### [TEXT SHOWN]
Fri Feb 15, 08:46:00 PM EST  
Blogger TStockmann said...

I'm sorry - I think this analysis is faulty. Taking the total cost of ownership (including the presumption of favorable interest rates due to the savings over investment glut) over the total cost of rental (which as a side note also may decline with access to lower rate financing for the investor-owner) should yield a ratio that exceeds one, but would not in itself alter the premium someone looking for housing should be willing to pay to own. All the figures suggest that the ratio changed very much indeed in the years leading up to the current bust, which can largely be attributed to the anticipation of future increaes, one description of a bubble, and these expectations must ultimately be defeated by income constraints. Once the anticipation of increases vanishes, then the premium paid for that anticipation vanishes, causing prices to fall. Even with a "Bernanke-put," - assuming planned inflation maintains the nominal value of housing - it should still fall in absolute terms - i.e., in relation to goods and services that did not see previous run-up's.

I seem to recall you speculated a couple of years back that a real estate slump might have a perverse effect on the owner's equivalent rent in the CPI, that is, by pushing up the demand for rental housing and therefore overstating the change in housing costs. At least in the early stages of the current decline, that has not been the case, partly because of the elasticity of housing demand and mostly because of the ultimate fungibility of recently overinvestment in residential property meant for sale.

Sat Feb 16, 12:23:00 AM EST  
Anonymous Blissex said...

«The ultimate source of the housing boom is the global surplus of savings over investment. That surplus is what pushed global interest rates down and thereby made buying a house more attractive than renting. And that surplus is still with us.»

### [RECORDS PROVIDED]

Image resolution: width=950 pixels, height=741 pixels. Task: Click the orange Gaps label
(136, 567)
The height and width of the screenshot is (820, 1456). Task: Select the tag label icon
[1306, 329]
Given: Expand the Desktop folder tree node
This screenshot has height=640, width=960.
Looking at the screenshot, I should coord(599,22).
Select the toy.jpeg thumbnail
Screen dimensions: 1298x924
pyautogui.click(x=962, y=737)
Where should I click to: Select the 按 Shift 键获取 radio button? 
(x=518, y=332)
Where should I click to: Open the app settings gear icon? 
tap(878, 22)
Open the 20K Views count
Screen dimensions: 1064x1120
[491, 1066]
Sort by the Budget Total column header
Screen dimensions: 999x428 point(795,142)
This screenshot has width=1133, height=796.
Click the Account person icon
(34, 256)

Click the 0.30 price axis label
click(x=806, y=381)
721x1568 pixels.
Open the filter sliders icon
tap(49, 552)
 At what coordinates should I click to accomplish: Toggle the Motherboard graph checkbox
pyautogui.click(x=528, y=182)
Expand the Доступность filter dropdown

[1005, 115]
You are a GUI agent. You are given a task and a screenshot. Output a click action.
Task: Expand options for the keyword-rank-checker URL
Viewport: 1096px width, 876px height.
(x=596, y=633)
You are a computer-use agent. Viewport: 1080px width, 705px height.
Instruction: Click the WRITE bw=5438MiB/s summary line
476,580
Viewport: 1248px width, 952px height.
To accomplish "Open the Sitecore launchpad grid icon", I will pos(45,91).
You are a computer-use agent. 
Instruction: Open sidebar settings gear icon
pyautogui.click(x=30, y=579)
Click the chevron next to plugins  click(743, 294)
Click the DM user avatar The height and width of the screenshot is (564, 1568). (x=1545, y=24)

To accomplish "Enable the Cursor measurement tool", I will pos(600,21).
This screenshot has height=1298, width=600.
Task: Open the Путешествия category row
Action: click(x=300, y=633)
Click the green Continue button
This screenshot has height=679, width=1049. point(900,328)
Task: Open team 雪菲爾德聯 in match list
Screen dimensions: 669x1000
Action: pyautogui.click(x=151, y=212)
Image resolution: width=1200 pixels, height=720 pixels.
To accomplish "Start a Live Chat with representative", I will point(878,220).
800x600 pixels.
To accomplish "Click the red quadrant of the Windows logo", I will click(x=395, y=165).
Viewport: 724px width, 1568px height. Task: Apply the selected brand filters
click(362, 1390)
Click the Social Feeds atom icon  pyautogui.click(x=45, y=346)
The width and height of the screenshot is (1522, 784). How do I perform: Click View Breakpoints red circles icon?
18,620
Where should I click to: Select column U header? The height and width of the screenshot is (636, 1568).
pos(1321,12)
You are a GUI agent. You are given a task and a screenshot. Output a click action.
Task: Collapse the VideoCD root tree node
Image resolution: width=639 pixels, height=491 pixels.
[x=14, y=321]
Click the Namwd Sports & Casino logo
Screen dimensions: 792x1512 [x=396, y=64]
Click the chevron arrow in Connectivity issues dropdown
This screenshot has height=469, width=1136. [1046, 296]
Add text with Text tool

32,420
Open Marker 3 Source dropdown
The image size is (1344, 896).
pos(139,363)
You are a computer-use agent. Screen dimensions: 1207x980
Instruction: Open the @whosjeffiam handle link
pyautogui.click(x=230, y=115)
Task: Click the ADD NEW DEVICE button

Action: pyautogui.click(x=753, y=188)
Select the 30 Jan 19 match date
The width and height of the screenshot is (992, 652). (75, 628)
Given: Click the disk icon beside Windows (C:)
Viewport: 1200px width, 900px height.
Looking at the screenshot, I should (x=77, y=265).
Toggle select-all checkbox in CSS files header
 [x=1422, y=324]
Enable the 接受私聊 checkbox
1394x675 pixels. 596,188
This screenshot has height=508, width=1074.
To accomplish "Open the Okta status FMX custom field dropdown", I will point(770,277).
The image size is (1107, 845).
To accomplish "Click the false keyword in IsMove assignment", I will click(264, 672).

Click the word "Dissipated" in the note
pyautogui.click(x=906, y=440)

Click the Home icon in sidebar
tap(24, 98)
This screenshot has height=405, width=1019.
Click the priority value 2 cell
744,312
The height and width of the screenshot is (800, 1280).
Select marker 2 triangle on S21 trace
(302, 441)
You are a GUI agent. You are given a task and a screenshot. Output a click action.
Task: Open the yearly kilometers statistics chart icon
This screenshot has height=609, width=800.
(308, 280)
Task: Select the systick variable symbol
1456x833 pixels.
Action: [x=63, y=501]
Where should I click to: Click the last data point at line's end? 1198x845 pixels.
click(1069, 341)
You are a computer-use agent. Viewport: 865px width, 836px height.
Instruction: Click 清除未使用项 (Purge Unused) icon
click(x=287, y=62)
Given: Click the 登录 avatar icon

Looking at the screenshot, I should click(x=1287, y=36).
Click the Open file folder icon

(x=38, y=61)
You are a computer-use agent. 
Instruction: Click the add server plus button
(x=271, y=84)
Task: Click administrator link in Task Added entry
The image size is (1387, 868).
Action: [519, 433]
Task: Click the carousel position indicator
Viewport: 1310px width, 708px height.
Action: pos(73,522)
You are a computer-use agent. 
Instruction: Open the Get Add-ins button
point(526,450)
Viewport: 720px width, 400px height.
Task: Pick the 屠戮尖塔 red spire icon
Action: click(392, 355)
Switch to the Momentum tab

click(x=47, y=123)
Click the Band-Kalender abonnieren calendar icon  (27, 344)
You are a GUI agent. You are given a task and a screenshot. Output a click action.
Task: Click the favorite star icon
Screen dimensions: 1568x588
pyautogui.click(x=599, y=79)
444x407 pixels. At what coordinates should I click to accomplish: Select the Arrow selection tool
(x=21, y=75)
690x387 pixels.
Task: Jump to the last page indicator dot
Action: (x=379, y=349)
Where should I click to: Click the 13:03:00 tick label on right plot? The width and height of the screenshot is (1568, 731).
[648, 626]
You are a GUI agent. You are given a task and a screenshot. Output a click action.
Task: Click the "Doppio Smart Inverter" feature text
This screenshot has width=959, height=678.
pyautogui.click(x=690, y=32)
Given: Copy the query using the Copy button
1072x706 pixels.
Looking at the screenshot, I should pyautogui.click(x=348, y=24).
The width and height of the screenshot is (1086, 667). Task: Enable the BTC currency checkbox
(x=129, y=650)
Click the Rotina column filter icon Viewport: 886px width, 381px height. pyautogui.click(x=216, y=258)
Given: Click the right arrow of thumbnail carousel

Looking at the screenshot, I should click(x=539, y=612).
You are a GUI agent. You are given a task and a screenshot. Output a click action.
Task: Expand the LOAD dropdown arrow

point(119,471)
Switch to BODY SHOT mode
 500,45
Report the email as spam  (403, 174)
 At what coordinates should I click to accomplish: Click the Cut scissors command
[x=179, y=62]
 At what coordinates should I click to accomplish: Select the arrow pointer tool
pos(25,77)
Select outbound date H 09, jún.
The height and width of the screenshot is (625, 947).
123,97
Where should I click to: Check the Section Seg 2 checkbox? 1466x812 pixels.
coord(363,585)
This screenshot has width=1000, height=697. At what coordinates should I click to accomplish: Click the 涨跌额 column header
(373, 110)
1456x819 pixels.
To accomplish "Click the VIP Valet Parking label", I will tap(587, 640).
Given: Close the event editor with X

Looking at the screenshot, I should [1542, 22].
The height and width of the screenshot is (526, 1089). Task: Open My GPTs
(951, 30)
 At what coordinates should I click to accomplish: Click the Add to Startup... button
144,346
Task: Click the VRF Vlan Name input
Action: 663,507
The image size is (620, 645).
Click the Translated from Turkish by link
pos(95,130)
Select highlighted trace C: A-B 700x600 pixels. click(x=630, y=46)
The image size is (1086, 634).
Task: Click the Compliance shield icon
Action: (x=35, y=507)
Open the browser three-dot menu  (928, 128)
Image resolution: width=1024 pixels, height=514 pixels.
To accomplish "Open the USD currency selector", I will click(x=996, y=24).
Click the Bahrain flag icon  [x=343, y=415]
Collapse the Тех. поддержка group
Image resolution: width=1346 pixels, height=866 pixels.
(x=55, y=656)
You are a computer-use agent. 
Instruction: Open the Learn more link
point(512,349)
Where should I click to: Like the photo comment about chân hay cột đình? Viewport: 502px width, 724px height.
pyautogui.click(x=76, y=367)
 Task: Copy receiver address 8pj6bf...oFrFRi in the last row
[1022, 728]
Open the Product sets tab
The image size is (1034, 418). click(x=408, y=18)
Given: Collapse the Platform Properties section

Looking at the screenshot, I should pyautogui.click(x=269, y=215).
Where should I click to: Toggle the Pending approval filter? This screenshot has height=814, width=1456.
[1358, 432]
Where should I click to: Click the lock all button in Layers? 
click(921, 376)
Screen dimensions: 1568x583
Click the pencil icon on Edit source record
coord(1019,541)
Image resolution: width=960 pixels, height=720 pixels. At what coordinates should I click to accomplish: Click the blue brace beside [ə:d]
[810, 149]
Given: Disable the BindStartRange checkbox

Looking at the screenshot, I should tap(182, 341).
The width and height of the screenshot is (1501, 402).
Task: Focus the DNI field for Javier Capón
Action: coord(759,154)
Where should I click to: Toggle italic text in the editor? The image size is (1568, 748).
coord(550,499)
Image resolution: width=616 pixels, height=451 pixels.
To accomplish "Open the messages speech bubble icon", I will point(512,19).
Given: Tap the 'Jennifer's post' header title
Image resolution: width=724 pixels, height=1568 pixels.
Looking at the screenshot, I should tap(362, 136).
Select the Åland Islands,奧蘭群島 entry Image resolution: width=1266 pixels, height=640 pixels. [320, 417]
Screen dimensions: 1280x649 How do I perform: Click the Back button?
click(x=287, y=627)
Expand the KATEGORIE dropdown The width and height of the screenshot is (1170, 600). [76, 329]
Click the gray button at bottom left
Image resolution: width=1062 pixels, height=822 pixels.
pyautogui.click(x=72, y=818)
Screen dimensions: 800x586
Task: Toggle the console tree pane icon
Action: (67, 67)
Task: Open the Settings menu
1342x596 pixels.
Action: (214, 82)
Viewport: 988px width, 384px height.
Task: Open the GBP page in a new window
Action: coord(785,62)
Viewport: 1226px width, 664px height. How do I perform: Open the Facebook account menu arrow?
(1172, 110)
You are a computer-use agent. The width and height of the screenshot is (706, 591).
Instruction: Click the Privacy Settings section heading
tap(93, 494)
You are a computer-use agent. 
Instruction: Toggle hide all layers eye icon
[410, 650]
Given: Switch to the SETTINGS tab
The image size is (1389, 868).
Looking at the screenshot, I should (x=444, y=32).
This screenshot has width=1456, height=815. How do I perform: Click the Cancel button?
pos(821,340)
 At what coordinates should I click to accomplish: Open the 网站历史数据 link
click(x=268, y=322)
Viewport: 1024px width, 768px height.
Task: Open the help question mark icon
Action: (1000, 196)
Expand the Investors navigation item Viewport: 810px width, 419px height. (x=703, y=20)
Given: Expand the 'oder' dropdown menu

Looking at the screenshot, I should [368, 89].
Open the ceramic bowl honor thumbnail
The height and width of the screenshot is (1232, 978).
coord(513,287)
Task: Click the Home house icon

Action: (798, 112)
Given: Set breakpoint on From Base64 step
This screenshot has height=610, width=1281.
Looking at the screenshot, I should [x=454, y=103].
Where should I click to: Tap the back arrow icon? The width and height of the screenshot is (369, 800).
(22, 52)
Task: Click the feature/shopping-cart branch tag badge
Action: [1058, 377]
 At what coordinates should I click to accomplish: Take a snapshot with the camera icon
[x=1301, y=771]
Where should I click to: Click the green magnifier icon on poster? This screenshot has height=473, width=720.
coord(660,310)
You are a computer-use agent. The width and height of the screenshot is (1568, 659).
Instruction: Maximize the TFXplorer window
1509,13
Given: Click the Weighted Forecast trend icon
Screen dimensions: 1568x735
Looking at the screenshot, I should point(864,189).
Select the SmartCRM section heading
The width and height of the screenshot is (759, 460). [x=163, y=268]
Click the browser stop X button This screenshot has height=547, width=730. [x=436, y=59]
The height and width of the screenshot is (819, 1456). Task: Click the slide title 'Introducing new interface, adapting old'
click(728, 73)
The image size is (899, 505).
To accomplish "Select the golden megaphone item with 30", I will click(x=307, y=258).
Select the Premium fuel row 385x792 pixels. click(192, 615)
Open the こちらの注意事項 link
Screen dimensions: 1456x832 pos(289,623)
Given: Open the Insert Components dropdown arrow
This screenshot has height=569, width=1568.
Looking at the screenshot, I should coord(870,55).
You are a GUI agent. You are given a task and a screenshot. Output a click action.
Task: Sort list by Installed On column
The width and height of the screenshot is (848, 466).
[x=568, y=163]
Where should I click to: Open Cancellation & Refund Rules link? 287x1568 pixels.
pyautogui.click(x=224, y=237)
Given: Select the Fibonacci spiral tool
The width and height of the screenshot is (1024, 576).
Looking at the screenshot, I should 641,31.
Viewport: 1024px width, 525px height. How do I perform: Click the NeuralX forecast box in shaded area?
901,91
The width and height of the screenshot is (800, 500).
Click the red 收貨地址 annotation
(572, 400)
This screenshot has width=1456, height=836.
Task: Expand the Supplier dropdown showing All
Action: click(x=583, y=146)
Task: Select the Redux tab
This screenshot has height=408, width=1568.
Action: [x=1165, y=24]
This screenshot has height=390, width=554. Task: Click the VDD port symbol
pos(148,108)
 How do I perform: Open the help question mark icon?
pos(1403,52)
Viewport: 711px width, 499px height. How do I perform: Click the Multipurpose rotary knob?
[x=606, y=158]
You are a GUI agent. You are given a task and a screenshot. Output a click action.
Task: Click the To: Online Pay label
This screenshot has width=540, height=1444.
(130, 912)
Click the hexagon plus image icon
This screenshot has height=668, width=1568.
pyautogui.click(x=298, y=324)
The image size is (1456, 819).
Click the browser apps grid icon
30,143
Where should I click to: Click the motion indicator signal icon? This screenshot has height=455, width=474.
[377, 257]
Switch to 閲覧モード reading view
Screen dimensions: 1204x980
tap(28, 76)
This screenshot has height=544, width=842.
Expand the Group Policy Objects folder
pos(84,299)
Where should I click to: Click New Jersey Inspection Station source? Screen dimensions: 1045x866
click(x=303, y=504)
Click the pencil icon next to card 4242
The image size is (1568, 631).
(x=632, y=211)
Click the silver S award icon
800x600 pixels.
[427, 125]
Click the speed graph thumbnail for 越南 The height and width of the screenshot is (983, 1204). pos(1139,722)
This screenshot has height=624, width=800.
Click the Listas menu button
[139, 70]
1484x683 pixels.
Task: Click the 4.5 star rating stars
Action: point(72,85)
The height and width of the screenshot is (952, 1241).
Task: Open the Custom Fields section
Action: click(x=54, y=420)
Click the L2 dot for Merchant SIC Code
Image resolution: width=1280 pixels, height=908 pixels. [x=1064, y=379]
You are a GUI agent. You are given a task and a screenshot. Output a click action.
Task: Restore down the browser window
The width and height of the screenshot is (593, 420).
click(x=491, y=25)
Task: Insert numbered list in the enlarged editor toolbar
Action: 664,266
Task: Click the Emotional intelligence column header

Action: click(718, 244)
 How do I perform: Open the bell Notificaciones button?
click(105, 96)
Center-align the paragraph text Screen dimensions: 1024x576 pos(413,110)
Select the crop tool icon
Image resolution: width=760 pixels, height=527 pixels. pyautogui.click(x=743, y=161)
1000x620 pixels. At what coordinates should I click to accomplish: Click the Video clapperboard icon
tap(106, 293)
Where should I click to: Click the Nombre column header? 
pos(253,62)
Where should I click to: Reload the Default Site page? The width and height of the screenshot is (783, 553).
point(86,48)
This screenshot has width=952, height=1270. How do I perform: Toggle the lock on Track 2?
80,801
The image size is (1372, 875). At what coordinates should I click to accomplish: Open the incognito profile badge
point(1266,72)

### [COMPLETE THE FOLLOWING]
A. According to the passage quoted at the end of the blog comments, what pushed global interest rates down?
B. What does the passage quoted at the end of the blog comments say about the global surplus of savings over investment? List each point it makes.

### [EXERCISE SOLUTIONS]
A. The global surplus of savings over investment.

B.
- It is the ultimate source of the housing boom.
- It pushed global interest rates down.
- It thereby made buying a house more attractive than renting.
- It is still with us.